Lagu-lagu Bob Marley jelas memihak, terutama kepada rakyat tertindas. Karena itu, lagu-lagu Bob Marley banyak mengambil tema tentang kemiskinan, ketidakadilan, ketimpangan sosial, kebutuhan akan perdamaian, dan hak azasi manusia. Semua itu tergambar dalam lagu No Woman No Cry, One Drop, Concrete Jungle, Slave Driver, Burnin’ and Looting’ dan lain-lain.
Namun, lagu-lagu Bob Marley bukan hanya menyuarakan ketertindasan rakyat, tetapi juga menyuarakan perlawanan. Ini sangat nampak pada lagu Get Up, Stand Up. Lagu itu terang-terangan mengajak kaum tertindas untuk bangkit dan berlawan. “Get up, stand up, stand up for your right,” teriak Bob Marley.
5. Bob Marley dan Politik Jamaika
Pasca kemerdekaannya, politik Jamaika terbelah dalam dua kutub: antara Partai Rakyat Nasional (PNP) yang nasionalis-progressif versus Partai Buruh Jamaika (JLP) yang konservatif. PNP dipimpin oleh Michael Manley. Partai ini menjanjikan redistribusi kekayaan dan mengangkat derajat ekonomi dan martabat kelas sosial paling bawah.
Tahun 1972, PNP memenangi pemilu dan menempatkan Manley sebagai Perdana Menteri. Saat itu, pemerintahan PNP berjuang keras untuk mengatasi kemiskinan dan buta-huruf. Kebijakan pemerintahan PNP saat itu adalah menggratiskan pendidikan, menaikkan upah minimum pekerja, dan memberikan subsidi bagi sektor sosial paling rentan. Kebijakan luar negeri PNP juga progressif dan anti-imperialis, termasuk upaya merapatkan hubungan dengan pemerintahan Fidel Castro di Kuba.
Menjelang pemilu 1976, eskalasi politik meningkat. Kelompok oposisi, yang terdiri dari JLP dan pimpinannya Edward Seaga, melancarkan aksi kekerasan. Imperialisme AS melalui CIA berusaha menggunakan Edward Seaga dan JLP untuk mendestabilisasi pemerintahan PNP. Akibatnya, kerusuhan jalanan tak terhindarkan.

● ● ● ●

- Tugas yang Dikerjakan:
a) Menurut teks bacaan, siapa yang memimpin Partai Rakyat Nasional (PNP)?
b) Susunlah entri dari baris pertama hingga baris yang memuat "coord(42,11)", termasuk baris itu, sebagai daftar bernomor tanpa baris kosong.

- Kumpulan Entri:
● ● ● ●

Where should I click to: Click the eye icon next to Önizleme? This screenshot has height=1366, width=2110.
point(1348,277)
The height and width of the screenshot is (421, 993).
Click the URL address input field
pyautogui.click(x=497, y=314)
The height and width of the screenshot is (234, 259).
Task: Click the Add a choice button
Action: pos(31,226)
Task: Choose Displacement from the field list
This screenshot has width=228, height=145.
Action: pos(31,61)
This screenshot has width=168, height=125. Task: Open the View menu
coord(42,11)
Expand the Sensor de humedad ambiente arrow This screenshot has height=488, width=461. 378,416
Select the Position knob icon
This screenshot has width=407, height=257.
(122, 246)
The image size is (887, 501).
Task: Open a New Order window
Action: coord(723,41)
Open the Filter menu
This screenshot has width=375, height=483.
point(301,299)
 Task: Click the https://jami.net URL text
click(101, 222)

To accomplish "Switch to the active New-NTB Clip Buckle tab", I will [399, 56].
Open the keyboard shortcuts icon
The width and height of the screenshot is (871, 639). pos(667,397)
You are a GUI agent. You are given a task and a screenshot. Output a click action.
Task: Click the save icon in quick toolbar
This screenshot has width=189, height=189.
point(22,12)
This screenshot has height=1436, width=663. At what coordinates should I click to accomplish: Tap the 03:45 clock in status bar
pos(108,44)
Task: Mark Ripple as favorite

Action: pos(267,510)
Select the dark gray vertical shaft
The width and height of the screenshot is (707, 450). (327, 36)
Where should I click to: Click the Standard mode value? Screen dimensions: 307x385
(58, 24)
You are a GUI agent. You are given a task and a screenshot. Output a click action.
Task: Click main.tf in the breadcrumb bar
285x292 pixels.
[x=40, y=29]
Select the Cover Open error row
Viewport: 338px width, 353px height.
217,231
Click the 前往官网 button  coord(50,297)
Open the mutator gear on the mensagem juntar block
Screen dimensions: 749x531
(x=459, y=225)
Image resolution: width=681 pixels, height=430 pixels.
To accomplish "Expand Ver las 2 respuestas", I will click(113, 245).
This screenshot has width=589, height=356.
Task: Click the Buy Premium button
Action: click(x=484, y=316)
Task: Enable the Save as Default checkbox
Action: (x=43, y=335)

● ● ● ●

- Tugas yang Diselesaikan:
a) Michael Manley.

b)
1. Where should I click to: Click the eye icon next to Önizleme? This screenshot has height=1366, width=2110.
2. point(1348,277)
3. The height and width of the screenshot is (421, 993).
4. Click the URL address input field
5. pyautogui.click(x=497, y=314)
6. The height and width of the screenshot is (234, 259).
7. Task: Click the Add a choice button
8. Action: pos(31,226)
9. Task: Choose Displacement from the field list
10. This screenshot has width=228, height=145.
11. Action: pos(31,61)
12. This screenshot has width=168, height=125. Task: Open the View menu
13. coord(42,11)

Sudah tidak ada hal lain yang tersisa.